If hard signs are absent, further evaluation for soft signs (eg, history of hemorrhage, diminished pulses, bony injury, neurologic abnormality) should occur. If present, these signs indicate the need for additional testing such as the injured extremity index (similar to ankle-brachial index), which involves comparing the systolic occlusion pressure distally in an injured extremity to the occlusion pressure at a proximal site in an uninjured extremity. If the index is abnormal (<0.9), patients should be considered for CT scan or conventional arteriography and surgery in conjunction with management of other injuries (eg, bony damage).
Succinylcholine is a depolarizing neuromuscular blocker that works by binding to postsynaptic acetylcholine receptors to trigger influx of sodium ions and efflux of potassium ions through ligand-gated ion channels; depolarization occurs and temporary paralysis ensues (delayed repolarization of the skeletal muscle membrane). Succinylcholine is often used during rapid-sequence intubation as it has a rapid onset (45-60 seconds) and offset (6-10 minutes) of action. However, in certain patients it can cause life-threatening cardiac arrhythmia due to severe hyperkalemia.

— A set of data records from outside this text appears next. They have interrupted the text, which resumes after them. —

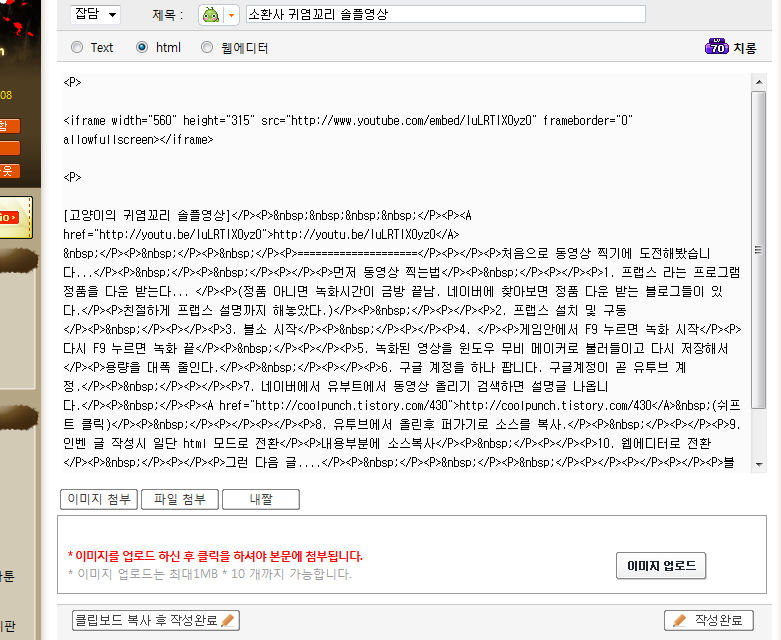Click the editor scrollbar up arrow

click(759, 81)
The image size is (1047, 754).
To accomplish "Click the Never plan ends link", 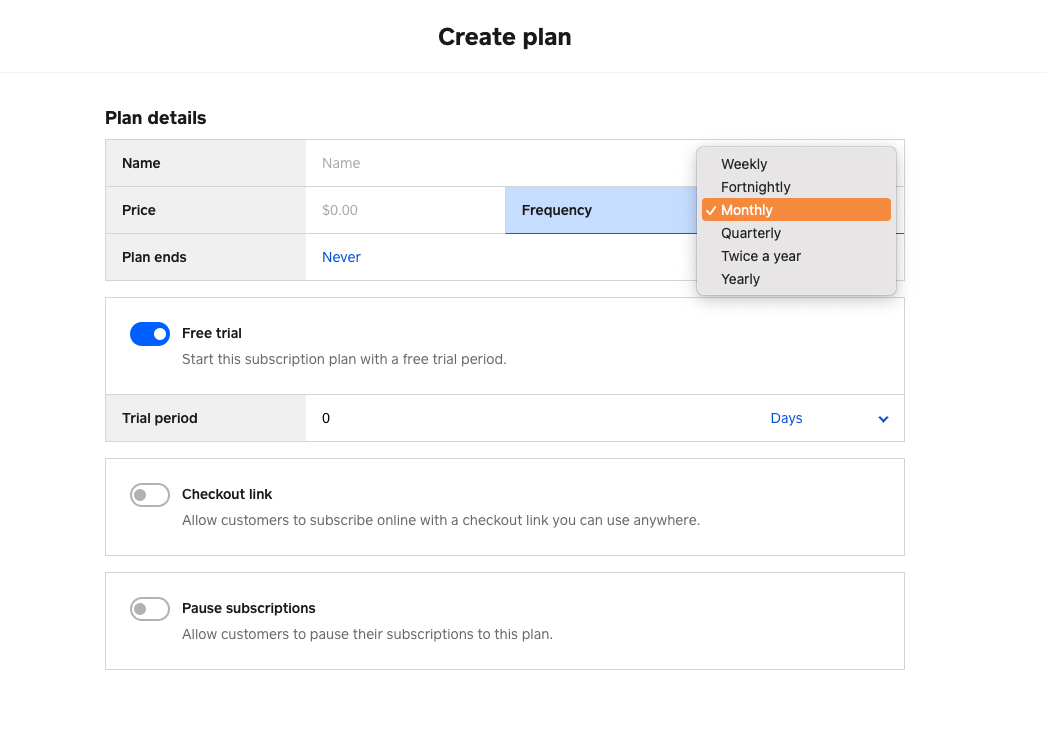I will pyautogui.click(x=341, y=257).
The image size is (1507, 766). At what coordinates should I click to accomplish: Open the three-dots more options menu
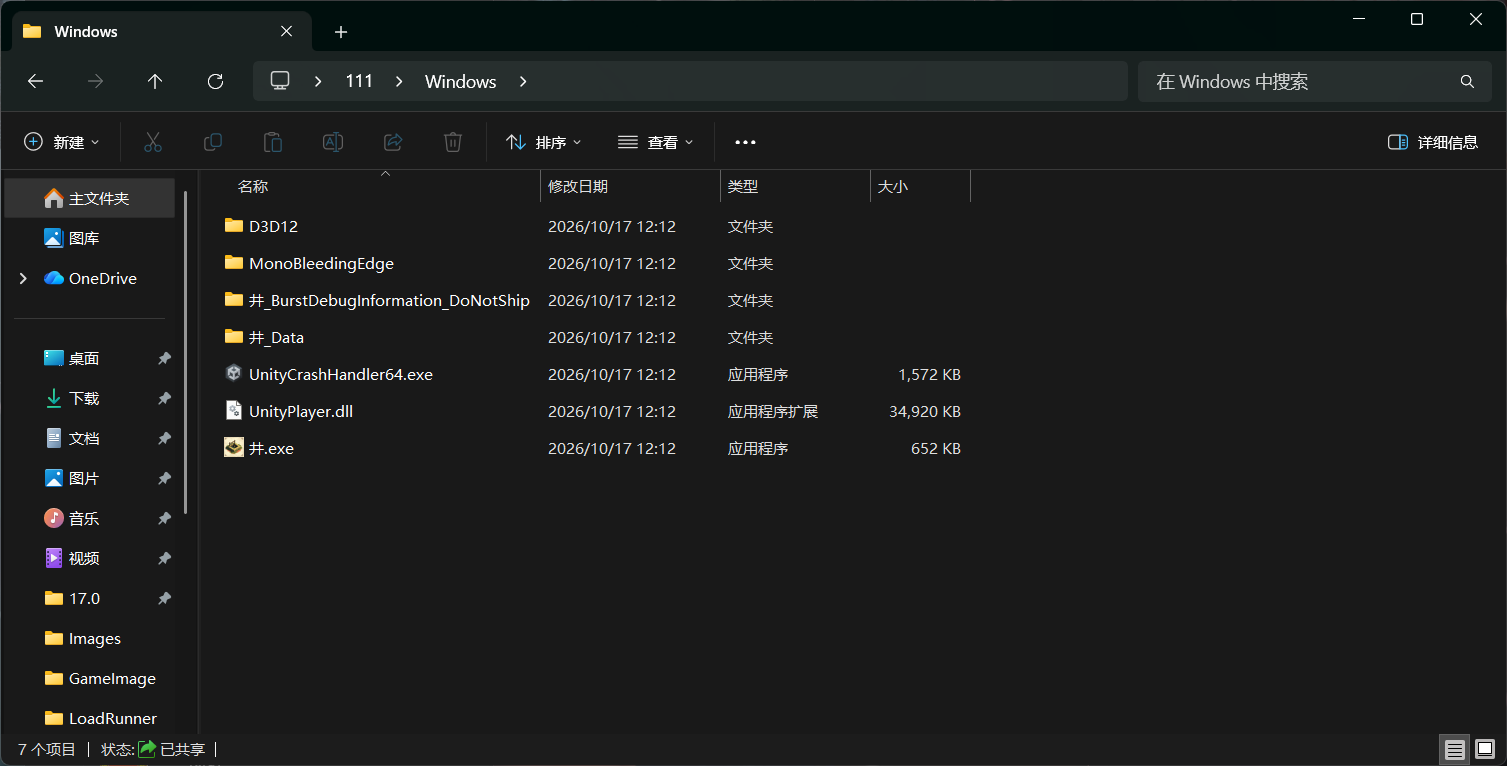[745, 142]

This patient has experienced an extensive skeletal muscle crush injury, which places him at risk for hyperkalemia due to skeletal muscle cell lysis (rhabdomyolysis). In addition, skeletal muscle injury leads to upregulation of postsynaptic acetylcholine receptors, which can result in massive efflux of potassium following administration of succinylcholine. Other relevant conditions that cause upregulation of acetylcholine receptors include burn injury, disuse muscle atrophy, and denervation (eg, stroke, Guillain-Barré syndrome, critical illness polyneuropathy). To avoid life-threatening hyperkalemia in such settings, nondepolarizing neuromuscular blocking agents (eg, vecuronium, rocuronium) should be used as they do not affect postsynaptic ligand-gated ion channels.
Halothane can lead to acute liver failure due to production of hepatoxic intermediary compounds; therefore, it is now rarely used. Adult women are at greatest risk of developing halothane-associated liver toxicity.
(Choice B) Etomidate inhibits 11β-hydroxylase and can lead to adrenal insufficiency. The elderly and patients with critical illness (eg, sepsis) are typically susceptible.
(Choice D) Nitrous oxide inactivates vitamin B12, leading to inhibition of methionine synthase activity; subsequent neurotoxicity (eg, peripheral neuropathy) can result in patients with preexisting vitamin B12 deficiency.
(Choice E) Severe hypotension due to myocardial depression is a common adverse effect of propofol. Therefore, propofol should be avoided or used with extreme caution in patients with ventricular systolic dysfunction.